If a test MUST return true if any value is found to belong to the list,
does that place a limit on the "list-specific mechanism" by which a list
can be queried? If so, it would be good to say that, and to describe a
bit more what we mean by list-specific mechanisms. (It's also not clear
to me how such list-specific mechanisms are discovered or advertised.)

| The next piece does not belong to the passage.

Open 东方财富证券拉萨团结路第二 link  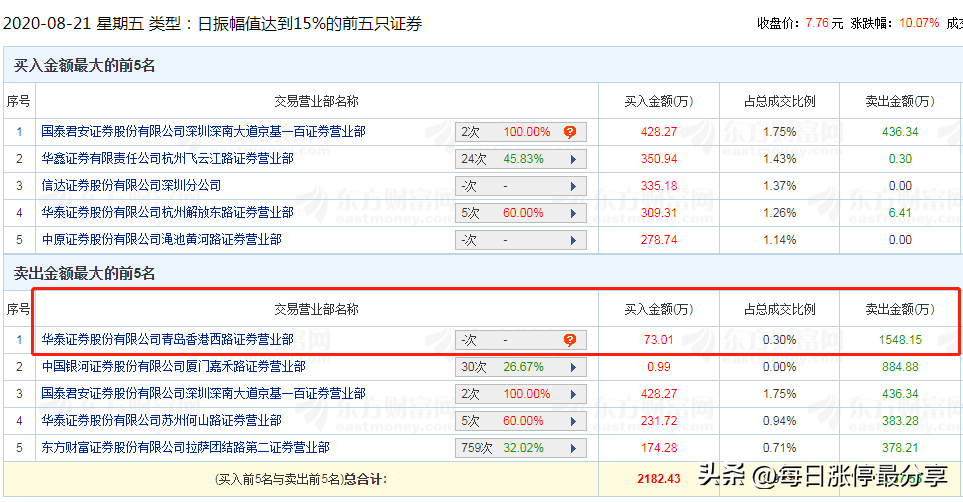pos(185,448)
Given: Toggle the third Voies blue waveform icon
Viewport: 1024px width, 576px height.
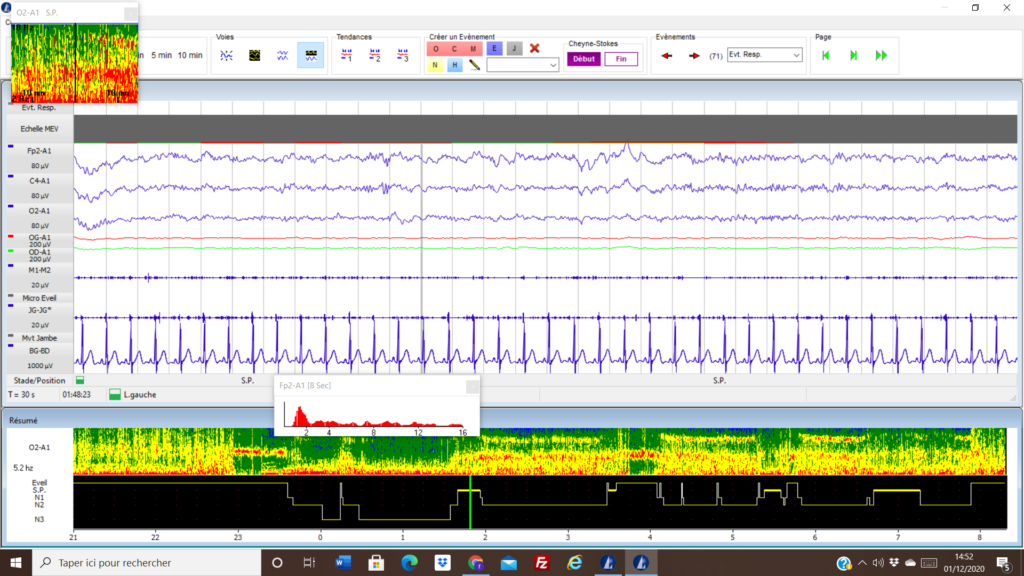Looking at the screenshot, I should pyautogui.click(x=283, y=55).
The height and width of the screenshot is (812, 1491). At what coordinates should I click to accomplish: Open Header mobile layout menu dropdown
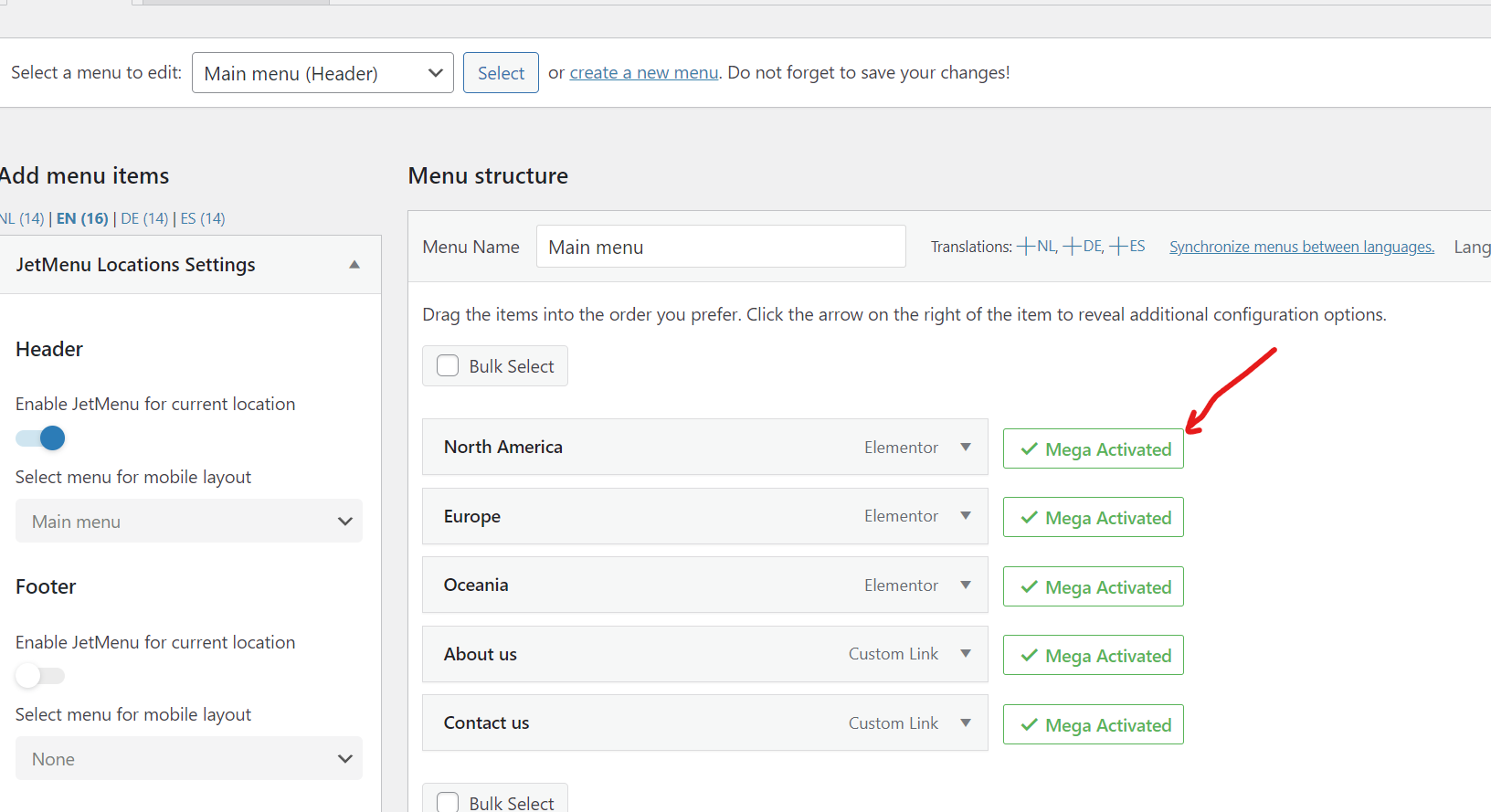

There's no reason for it to be either discovered or advertised.  The
point of talking about a "list-specific mechanism" is exactly that
it's opaque, so no assumptions can be made about how it works.  It's
not done with a Sieve comparison.

The "queries stop" bit was meant as a way to say that once a match is
found, the list-specific mechanism needn't keep looking at the other
values.  If you think it's useful, I can change the text to say that.
Perhaps:

    If any value is found to belong to the list, the test returns
"true".  If no value
    belongs to the list, the test returns "false".  Once a value is
found in the list,
    there is no need for the query mechanism to look further.

Section 2.4 states:

  A name of an externally stored list is always an absolute URI [URI].
  Implementations might find URLs such as [LDAP], [CardDAV], or
  [TAG-URI] to be useful for naming external lists.

URLs, or URIs?

Fixed; thanks.

IMHO it would be helpful for Section 2.5 to provide more examples.

More examples are always good.  If anyone can give me specific
examples, I'll put them in.  Unless there are implementations of this,
I don't know that we have good examples to give.

Section 4 seems to imply that this document is registering a notify
Sieve extension per RFC 5435, but as far as I can see the extlists
extension is not a notification method.

No, this document is registering a Sieve extension, per RFC 5228.
It's just the word "notify" that's extraneous, and I've removed it.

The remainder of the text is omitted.